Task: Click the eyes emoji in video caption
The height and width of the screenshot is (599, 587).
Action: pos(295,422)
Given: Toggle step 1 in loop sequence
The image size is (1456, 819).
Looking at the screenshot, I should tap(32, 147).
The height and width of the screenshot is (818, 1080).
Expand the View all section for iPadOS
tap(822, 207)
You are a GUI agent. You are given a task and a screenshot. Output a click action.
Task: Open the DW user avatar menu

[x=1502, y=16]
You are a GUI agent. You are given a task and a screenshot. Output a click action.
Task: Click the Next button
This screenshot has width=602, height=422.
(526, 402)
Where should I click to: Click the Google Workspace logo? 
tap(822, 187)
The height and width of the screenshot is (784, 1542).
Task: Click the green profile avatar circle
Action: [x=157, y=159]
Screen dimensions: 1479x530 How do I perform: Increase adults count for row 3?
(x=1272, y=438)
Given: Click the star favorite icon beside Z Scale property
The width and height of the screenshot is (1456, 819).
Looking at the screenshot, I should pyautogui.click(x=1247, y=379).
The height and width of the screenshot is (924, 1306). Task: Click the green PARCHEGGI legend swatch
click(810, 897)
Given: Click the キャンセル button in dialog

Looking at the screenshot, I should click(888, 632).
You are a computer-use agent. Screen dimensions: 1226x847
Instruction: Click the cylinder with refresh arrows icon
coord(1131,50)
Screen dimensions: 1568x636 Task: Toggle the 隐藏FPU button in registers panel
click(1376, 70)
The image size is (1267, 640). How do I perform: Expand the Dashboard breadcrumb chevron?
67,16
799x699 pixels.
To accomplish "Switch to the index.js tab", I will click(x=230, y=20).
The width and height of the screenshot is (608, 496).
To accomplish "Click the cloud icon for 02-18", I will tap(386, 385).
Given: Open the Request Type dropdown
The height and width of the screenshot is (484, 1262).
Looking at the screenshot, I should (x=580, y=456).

EXERCISE REQUIREMENTS :: Show every line of the listing above that contains the string "button".

CORRECT RESULT ::
Task: Click the Next button
Given: Click the キャンセル button in dialog
Screen dimensions: 1568x636 Task: Toggle the 隐藏FPU button in registers panel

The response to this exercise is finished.